> _Short problem_:
Copy everything in the passage on concrete carbonation from "Reclining in your" down to "in concrete happen?", changing each "summer" to "autumn".

> _Excerpted text_:
------------
Reclining in your favorite patio chair on a hot summer day, you kick back as the blazing sun beats down on your sweat-beaded arms. You sink your hand into the frigid, ice-cube-filled water in the cooler beside you and pull out a cold can of your favorite summer drink. You pop the tab and it sprays a cool, much-welcomed mist as it cracks open, releasing the pressure in the can. The carbonated liquid fizzes as you take your first refreshing sip. Few things are as welcomed as this on a hot summer afternoon. Carbonation isn’t always so welcomed, though. When it comes to concrete, carbonation poses a threat to durability, strength, and ultimately, safety of products in service.

How does carbonation in concrete happen?

Carbon dioxide is all around us. It’s in the air we breathe and in our water. In addition to giving our fountain drinks that welcomed bubbly sparkle or making dough rise, it’s also capable of penetrating a concrete surface and dissolving in pore water, which forms carbonic acid.1 The carbonic acid that forms in the concrete’s pores reacts with calcium hydroxide, a desirable product of cement hydration because it inherently strengthens the concrete matrix, and produces calcium carbonate.2

The main reactions involved in carbonation consume calcium hydroxide and produce calcium carbonate. This process basically replaces the relatively large calcium hydroxide molecules with relatively small calcium carbonate molecules. This replacement reduces concrete’s pH and increases its porosity. Although the concrete’s absolute volume may remain the same, the increase in porosity reduces the product’s relative volume and decreases its strength.
------------
> _Source data_:
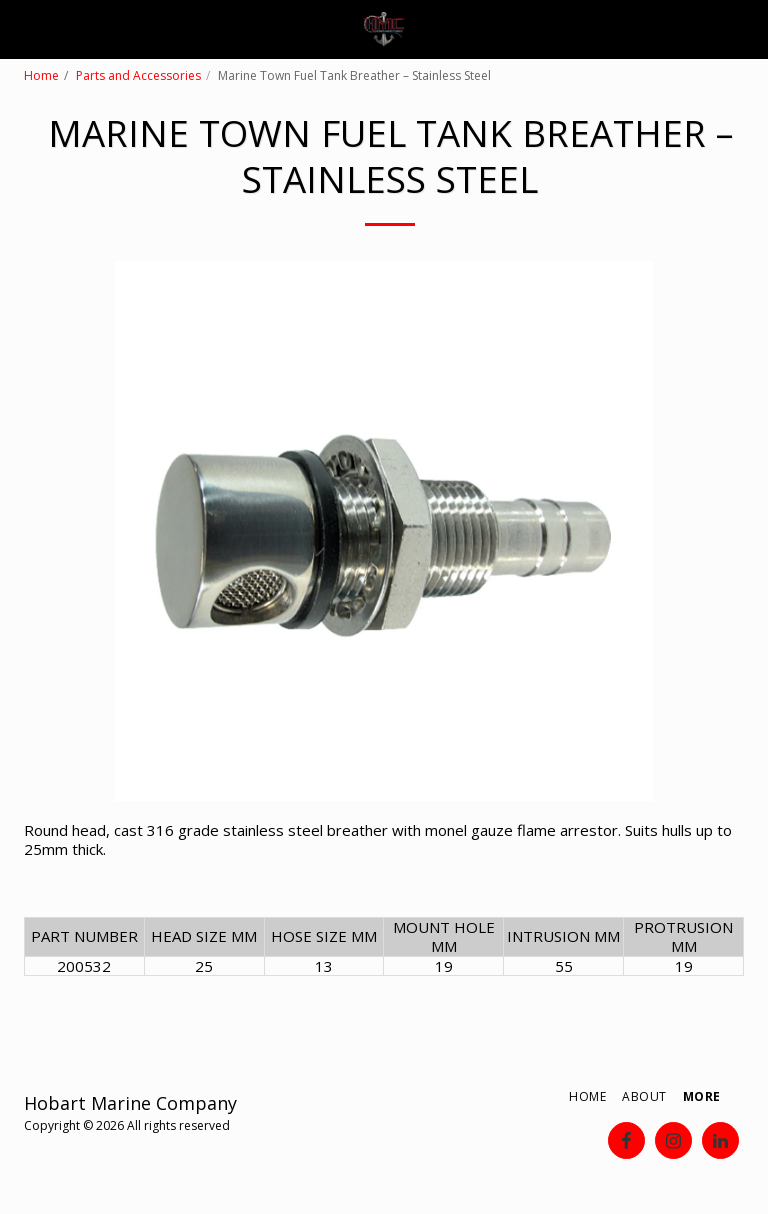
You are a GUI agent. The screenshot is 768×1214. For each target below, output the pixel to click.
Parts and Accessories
------------
> _Answer_:
Reclining in your favorite patio chair on a hot autumn day, you kick back as the blazing sun beats down on your sweat-beaded arms. You sink your hand into the frigid, ice-cube-filled water in the cooler beside you and pull out a cold can of your favorite autumn drink. You pop the tab and it sprays a cool, much-welcomed mist as it cracks open, releasing the pressure in the can. The carbonated liquid fizzes as you take your first refreshing sip. Few things are as welcomed as this on a hot autumn afternoon. Carbonation isn’t always so welcomed, though. When it comes to concrete, carbonation poses a threat to durability, strength, and ultimately, safety of products in service.

How does carbonation in concrete happen?